SEVAL
www.sevalduban.com
Öncelikle sadece size ait bir zaman dilimi, bir huzur molasından geliyorsunuzdur. Kulaklarınızda sessizliğin olağanüstü melodisi, yerçekimsiz bir ortamda, ağırlıksız ve uçarcasına bir yolculuktan henüz dönmüşsünüzdür. Bu da yetmiyormuş gibi hepsi birer pandomim ustası olan sualtı canlılarının eşsiz harmonisi ve gösterisi size ‘yaşam’ kelimesinin anlamını bir kez daha haykırmıştır acımasızca. Hele ki bir de bilinçaltınızın derinlerinde, bastırılmış bir halde bekleyen adrenalin tutkunu serüvencinin de uyandığını düşünürseniz…
İşin doğrusu, dalışta varacağınız son nokta –ki tamamen kişisel düşüncemdir- balıkla balık, yosunla yosun olduğunuz, misafir değil ama ev sahibi hiç değil, sadece bir parçası olduğunuzu hissettiğiniz andır. Bu noktadan sonra dönüşü yoktur; her fırsatta soluğu suyun altında almak, sadece orada olmak istersiniz. Ne yandan çarklı bıçkın pavuryalar ne baba orfozlar ne meraklı kayabalıkları; hiçbiri değildir orada olma nedeniniz. Hepsinin toplamıdır. Yaşamın kaynağına ulaşmışsınızdır artık, başladığınız yere. Huzur bir kavram değil dokunabileceğiniz, neredeyse paketleyip yanınızda götürmek isteyeceğiniz denli somutlaşmıştır.
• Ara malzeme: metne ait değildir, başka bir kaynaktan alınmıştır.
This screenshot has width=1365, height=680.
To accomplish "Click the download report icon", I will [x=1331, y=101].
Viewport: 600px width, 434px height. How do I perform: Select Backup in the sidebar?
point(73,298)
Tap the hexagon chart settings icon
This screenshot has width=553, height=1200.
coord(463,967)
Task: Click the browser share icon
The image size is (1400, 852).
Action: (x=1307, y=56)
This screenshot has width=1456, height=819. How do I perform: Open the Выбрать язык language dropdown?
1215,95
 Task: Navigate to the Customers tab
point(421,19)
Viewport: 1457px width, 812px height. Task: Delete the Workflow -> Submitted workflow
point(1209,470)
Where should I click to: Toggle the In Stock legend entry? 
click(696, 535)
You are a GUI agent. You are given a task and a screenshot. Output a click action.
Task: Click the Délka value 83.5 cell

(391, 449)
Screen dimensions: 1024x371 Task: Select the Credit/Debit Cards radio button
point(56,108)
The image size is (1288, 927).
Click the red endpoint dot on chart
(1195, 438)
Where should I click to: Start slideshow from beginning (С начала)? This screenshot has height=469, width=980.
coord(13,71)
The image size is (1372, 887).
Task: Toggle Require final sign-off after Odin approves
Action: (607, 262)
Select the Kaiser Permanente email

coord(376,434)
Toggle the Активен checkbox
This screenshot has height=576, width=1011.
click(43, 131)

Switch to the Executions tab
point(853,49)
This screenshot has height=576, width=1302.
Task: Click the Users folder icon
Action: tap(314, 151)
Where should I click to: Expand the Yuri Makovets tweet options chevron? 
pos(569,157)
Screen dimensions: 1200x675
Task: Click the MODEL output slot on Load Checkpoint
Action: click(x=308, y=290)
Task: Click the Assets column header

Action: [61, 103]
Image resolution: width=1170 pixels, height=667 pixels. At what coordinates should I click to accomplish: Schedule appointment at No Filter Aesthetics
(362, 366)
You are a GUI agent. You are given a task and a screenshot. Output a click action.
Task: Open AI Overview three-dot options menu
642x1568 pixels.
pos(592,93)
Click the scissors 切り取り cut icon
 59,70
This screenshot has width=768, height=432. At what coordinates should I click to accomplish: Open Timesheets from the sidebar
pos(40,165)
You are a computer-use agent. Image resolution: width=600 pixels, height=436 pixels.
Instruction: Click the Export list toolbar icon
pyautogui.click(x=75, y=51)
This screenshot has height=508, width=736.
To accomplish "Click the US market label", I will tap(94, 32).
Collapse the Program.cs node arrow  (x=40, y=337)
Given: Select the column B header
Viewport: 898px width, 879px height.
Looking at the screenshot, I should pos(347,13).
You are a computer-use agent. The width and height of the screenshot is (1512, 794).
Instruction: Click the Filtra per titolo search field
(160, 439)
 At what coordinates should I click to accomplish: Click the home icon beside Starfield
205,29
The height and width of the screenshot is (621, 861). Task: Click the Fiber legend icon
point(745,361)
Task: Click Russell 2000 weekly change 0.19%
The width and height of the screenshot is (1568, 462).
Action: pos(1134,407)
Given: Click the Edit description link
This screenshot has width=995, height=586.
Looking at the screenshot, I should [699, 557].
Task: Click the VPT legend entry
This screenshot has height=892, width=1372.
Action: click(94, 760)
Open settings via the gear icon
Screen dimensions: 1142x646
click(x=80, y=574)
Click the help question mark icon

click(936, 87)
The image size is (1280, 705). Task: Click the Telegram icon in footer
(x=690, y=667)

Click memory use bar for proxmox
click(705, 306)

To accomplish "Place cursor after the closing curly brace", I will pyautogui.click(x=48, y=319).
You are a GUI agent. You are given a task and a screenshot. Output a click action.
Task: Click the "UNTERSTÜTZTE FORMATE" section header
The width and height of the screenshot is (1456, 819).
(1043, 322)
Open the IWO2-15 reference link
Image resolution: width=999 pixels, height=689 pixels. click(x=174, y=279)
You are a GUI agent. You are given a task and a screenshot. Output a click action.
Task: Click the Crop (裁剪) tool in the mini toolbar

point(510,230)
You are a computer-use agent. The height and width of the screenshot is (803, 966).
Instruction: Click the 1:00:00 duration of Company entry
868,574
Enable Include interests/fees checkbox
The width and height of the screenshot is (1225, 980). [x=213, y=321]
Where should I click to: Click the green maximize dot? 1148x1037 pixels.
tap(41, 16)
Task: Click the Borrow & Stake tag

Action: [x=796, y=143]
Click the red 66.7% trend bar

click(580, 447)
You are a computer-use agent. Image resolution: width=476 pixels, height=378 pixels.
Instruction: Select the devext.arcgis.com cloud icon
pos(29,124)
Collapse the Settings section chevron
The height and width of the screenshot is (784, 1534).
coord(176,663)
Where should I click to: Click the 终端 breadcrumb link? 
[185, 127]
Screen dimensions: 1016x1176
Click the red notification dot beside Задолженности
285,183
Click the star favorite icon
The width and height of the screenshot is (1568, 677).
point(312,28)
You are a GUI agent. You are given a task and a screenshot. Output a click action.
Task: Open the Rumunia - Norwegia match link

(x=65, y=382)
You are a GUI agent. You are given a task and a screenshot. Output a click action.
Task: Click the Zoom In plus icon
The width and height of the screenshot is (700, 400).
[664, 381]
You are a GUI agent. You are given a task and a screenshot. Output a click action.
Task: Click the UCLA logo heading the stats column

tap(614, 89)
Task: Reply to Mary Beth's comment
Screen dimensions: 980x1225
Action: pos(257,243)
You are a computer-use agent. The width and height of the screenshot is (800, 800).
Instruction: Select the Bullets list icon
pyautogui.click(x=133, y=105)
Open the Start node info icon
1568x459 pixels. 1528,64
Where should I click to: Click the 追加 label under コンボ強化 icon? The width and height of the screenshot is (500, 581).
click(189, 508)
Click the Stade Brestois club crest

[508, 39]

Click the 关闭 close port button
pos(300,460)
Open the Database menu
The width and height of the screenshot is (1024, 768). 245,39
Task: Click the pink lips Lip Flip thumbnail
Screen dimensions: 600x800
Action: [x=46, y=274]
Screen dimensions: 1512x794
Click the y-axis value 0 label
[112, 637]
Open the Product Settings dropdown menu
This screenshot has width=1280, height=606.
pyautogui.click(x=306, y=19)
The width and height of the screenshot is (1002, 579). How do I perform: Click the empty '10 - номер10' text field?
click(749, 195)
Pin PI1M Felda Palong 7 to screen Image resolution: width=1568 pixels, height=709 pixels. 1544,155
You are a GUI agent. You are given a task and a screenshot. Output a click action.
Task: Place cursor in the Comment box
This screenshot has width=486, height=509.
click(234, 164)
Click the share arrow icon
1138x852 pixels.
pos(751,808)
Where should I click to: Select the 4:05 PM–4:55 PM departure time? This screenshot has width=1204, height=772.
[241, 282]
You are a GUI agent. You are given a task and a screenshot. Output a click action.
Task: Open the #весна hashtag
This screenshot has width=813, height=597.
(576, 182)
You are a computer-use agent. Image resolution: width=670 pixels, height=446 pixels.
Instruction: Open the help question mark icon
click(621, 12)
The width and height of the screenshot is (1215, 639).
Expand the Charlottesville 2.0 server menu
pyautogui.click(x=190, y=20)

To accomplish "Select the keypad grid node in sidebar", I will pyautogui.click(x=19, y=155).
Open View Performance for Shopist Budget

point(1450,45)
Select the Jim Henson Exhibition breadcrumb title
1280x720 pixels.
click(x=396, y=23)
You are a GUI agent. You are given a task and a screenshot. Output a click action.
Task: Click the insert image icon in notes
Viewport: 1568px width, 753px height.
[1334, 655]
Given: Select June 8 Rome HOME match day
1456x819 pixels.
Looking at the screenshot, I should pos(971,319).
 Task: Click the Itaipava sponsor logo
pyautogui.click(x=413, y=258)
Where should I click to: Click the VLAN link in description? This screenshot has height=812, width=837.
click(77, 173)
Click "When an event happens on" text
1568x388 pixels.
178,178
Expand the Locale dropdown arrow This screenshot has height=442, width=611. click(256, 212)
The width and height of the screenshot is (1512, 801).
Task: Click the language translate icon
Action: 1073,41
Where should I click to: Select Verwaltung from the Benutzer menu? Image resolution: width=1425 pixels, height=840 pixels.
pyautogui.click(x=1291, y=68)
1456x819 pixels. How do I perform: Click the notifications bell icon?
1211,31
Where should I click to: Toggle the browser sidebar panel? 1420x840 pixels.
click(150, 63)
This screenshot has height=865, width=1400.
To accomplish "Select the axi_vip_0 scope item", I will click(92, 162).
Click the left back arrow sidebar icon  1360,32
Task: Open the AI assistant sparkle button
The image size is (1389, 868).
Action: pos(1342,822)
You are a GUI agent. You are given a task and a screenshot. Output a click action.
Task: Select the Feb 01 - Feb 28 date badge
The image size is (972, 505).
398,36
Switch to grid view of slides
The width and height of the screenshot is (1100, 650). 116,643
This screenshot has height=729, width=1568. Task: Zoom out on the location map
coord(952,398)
Gün olur bir Birinci Dünya Savaşı batığına düşer yolunuz. Mesela Lundy’ye. Doksan yılı aşkın bir süredir savaşın lanetini haykırmaktadır suyun 30 metre altında ve hâlâ akıp gidiyor gibidir kumun üzerine ya da Kızıldeniz’e düşer yolunuz, Thistlegorm’a iner, içten içe şükredersiniz, böylesine silah ve cephane yüklü bir geminin denizin dibini boylamasına. Biraz olsun araştırırsanız, mesela Giannis D veya herhangi bir Abu Nuhas Batığı’na inmeden önce, bahtsız bir kaptanın, ya da her şeyden habersiz, evinden uzak bir denizcinin dehşetini hissedebilirsiniz batığı gezdiğiniz süre boyunca.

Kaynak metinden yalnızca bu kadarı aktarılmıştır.